Oklahoma legislature distorts U.S. history



The word “American” has different connotations and meanings depending on who you ask. Some people hear “American” and it brings words like “freedom” and “liberty” to mind. For others, “imperialism” and “oppression” come to mind.

Regardless, an accurate representation of history is instrumental in ensuring that our society and government do not repeat the same mistakes that led to the marginalization and discrimination of other people.

When it comes to “American History,” legislators have to put aside their own desires and biases to ensure that the whole truth is taught to students — not a modified and skewed portrayal of the events that shaped the U.S.

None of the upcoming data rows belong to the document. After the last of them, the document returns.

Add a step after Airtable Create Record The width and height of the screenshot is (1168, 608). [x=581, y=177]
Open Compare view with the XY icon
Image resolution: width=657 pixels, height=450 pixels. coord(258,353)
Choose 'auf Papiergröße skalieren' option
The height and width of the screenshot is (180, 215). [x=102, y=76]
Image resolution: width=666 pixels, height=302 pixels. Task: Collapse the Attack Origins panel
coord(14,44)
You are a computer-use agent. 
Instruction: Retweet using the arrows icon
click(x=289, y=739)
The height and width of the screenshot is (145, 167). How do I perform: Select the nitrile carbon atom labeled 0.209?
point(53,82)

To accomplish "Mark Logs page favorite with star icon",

Oklahoma legislators recently passed a bill that rejects the College Board course of AP U.S. History, which is accredited by many U.S. colleges and universities. In addition, the standards they proposed for the curriculum lack diversity in the topics that should be covered as well as the points of view that should be included in a U.S. History course.

The bill, HB 1380, reads, “By the 2015-2016 school year, the State Board of Education (of Oklahoma) shall identify and adopt a United States History program and corresponding test which school districts shall offer in lieu of the Advanced Placement United States History course and test offered by the College Board.”

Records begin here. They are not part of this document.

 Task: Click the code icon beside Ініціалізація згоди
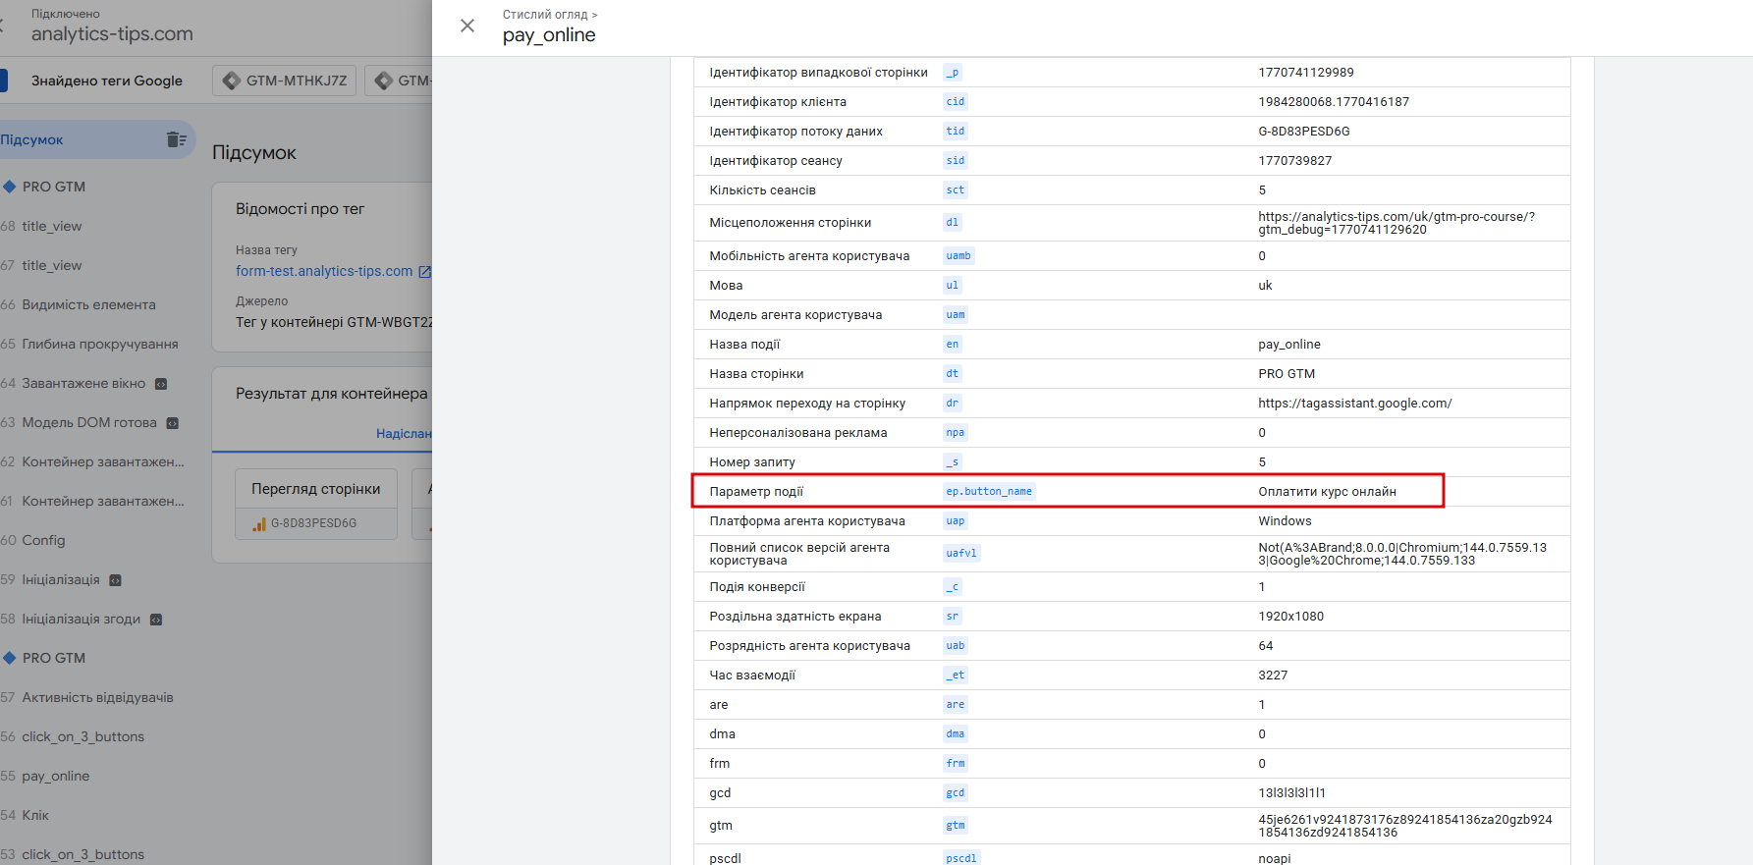[x=156, y=620]
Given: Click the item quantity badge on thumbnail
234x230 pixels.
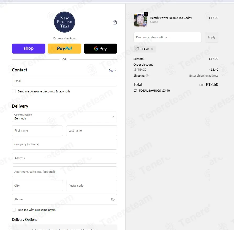Looking at the screenshot, I should coord(146,14).
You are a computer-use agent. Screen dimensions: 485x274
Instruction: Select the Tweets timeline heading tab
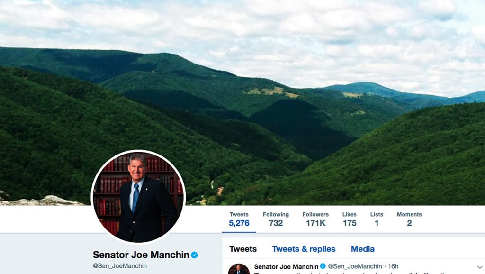click(x=243, y=249)

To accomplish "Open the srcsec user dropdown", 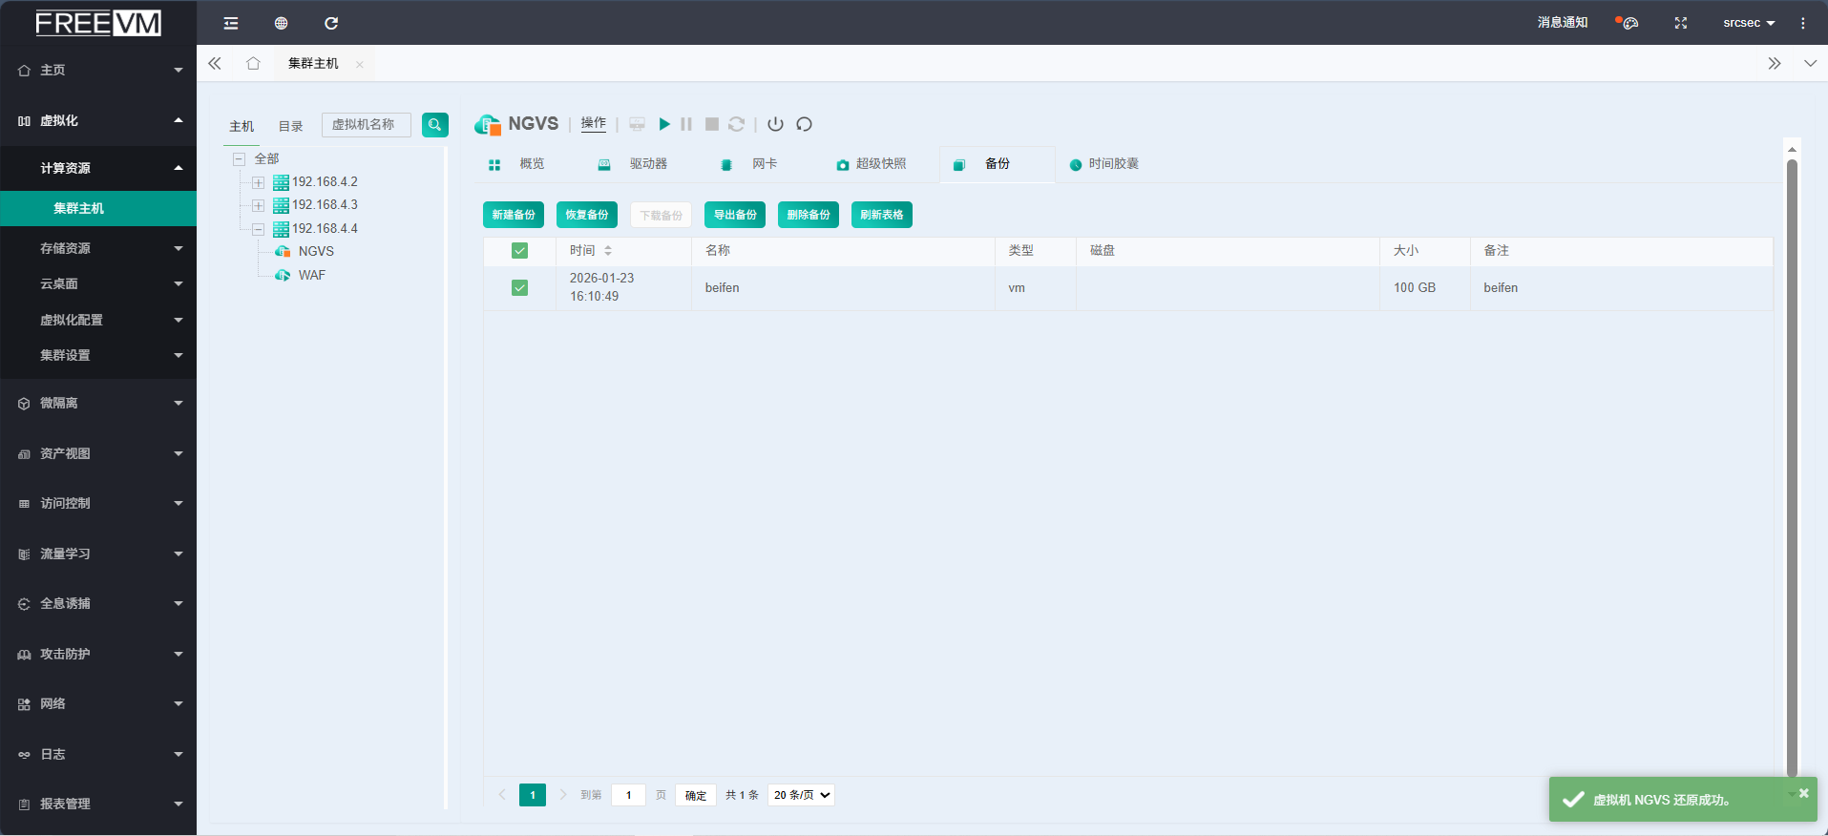I will click(1748, 23).
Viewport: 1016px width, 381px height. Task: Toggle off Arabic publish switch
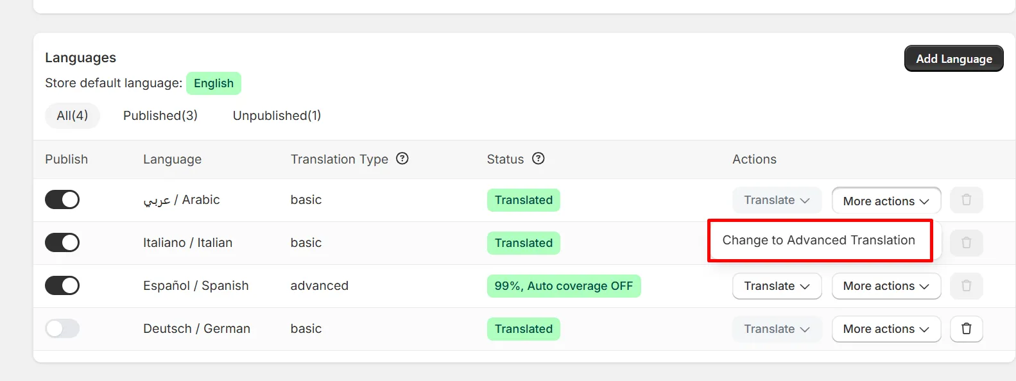pos(62,199)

My initial question with this kind of bill is that if you try to make a state-specific standard that varies from the commonly accepted standard for not only U.S. colleges and universities, but also international schools, will the class be of any use when it comes to applying for college?

If not, then was this bill created with students’ interests in mind or the personal interests and beliefs of the authors?

In the bill they outline “foundational and historical documents” that “shall form the base level of academic content” taught in all their U.S. History courses, including the first Inaugural Address made by Ronald Reagan, the 40th Anniversary of D-Day speech made by Reagan and the Brandenburg Gate speech made by Reagan.

While I don’t doubt that these particular documents can be used to teach students valuable points about U.S. history, I find it odd that three speeches were chosen from this particular president and no documents about the initial European landings in the Americas, or “How to kill millions of people with disease and advanced weaponry 101,” as I like to call it, were chosen.

Also neglected, unspecified or lacking an adequate presence on the list: the deaths and forced removal of millions of Native Americans in the early American territories, the use of slaves to support the agricultural industry and altogether the disenfranchisement of African-Americans, religious persecution and inequality in American society (Puritan roots, and the discussion of separation of church and state), gender inequality, economic inequality, and the mention of important international affairs (i.e. the Iran-Contra Affair, the Vietnam War, the Korean War and all the conflict in the Middle East).

If the list they provide in the bill is an abridged version of what will actually be the foundation of the course they create, then that might assuage my nerves.

But if this is the extent of what they are encouraging their already underpaid teachers to teach, then I fear for the students that must make do on this education.